EX-3.2 2 v152400_ex3-2.htm
SORL AUTO PARTS, INC.
AMENDED AND RESTATED
CERTIFICATE OF INCORPORATION

Pursuant to the General Corporation Law of the State of Delaware (the “DGCL”), SORL AUTO PARTS, INC., a Delaware corporation (the “Corporation”), hereby certifies that:
 
FIRST:                The name of the corporation is SORL Auto Parts, Inc.  The name under which the Corporation was originally incorporated is The Enchanted Village, Inc.  The corporation was incorporated by filing of its original Certificate of Incorporation with the Secretary of State of the State of Delaware on March 24, 1982.
 
SECOND:           This Amended and Restated Certificate of Incorporation of the corporation, which restates, integrates and further amends the provisions of the Certificate of Incorporation of this corporation as previously amended or supplemented, has been duly adopted by the corporation’s Board of Directors and a majority of the stockholders in accordance with Sections 242 and 245 of the DGCL.
 
THIRD:               The Certificate of Incorporation of the Corporation is hereby amended, integrated and restated to read in its entirety as follows:
 
ARTICLE I.

The name of the corporation is SORL Auto Parts, Inc. (the “Corporation”).

ARTICLE II.

The purpose for which the Corporation is organized is to engage in any lawful act or activity for which corporations may be organized under the General Corporation Law of the State of Delaware.

ARTICLE III.

The address of its registered office in the State of Delaware is 2711 Centerville Road, Suite 400, in the City of Wilmington, County of New Castle 19808.  The name of its registered agent at such address is Corporation Service Company.
 
ARTICLE IV.

The Corporation shall have the authority to issue 50,000,000 shares of common stock, $0.002 par value per share, of which all shares shall be designated “Common Stock”, and 1,000,000 shares of Preferred Stock, no par value, all of which shall be referred to herein as “Preferred Stock”.  Shares of Preferred Stock may be issued from time to time in one or more series as the Board of Directors, by resolution or resolutions, may from time to time determine, each of such series to be distinctively designated.  The voting powers, preferences and relative, participating, optional and other special rights, and the qualifications, limitations or restrictions thereof, if any, of such series of Preferred Stock may differ from those of any and all other series of Preferred Stock at any time outstanding, and the Board of Directors is expressly granted authority to fix or alter, by resolution or resolutions, the designation, number, voting powers, preferences and relative, participating, optional and other special rights, and the qualifications, limitations and restrictions thereof of each such series of Preferred Stock.

 
 

 

ARTICLE V.

Meetings of stockholders may be held within or without the State of Delaware, as the Bylaws of the Corporation may provide.  The books of the Corporation may be kept (subject to any provision contained in the General Corporation Law of the State of Delaware) outside the State of Delaware at such place or places as may be designated from time to time by the Board of Directors or in the Bylaws of the Corporation.

SHORT PROBLEM 1 ->
According to the certificate of incorporation, under what name was the corporation originally incorporated?
SHORT PROBLEM 2 ->
Please carry on the SORL Auto Parts certificate of incorporation, starting after its last sentence.
The records play no part in any of this work.

ITEMS ->
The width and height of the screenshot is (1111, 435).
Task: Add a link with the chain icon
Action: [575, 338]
* * *
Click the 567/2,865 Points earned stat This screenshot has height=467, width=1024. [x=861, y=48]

EXERCISE RESPONSE 1 ->
The Enchanted Village, Inc.

EXERCISE RESPONSE 2 ->
ARTICLE VI.

The Bylaws of the Corporation may be adopted, amended or repealed by the Board of Directors of the Corporation; provided, however, that nothing contained in this Article VI shall be deemed to divest the stockholders of the Corporation of the power, nor limit their power, to adopt, amend or repeal the Bylaws of the Corporation; or to specify, when adopting or amending the Bylaws of the Corporation, that one or more provisions thereof shall not be amended without the consent of the stockholders.

ARTICLE VII.

No director of the Corporation shall be personally liable to the Corporation or its stockholders for monetary damages for breach of his fiduciary duty as a director; provided, that this provision shall eliminate or limit the liability of a director only to the extent permitted from time to time by the General Corporation Law of the State of Delaware or any successor law or laws.

ARTICLE VIII.

A.           The Corporation shall indemnify its directors and officers to the fullest extent authorized or permitted by Delaware law, as now or hereafter in effect, and such right to indemnification shall continue as to a person who has ceased to be a director or officer of the Corporation and shall inure to the benefit of his or her heirs, executors and personal and legal representatives; provided, however, that, except for proceedings to enforce rights to indemnification, the Corporation shall not be obligated to indemnify any director or officer (or his or her heirs, executors or personal or legal representatives) in connection with a proceeding (or part thereof) initiated by such person unless such proceeding (or part thereof) was authorized or consented to by the Board of Directors.  The right to indemnification conferred by this Article VIII shall include the right to be paid by the Corporation the expenses incurred in defending or otherwise participating in any proceeding in advance of its final disposition.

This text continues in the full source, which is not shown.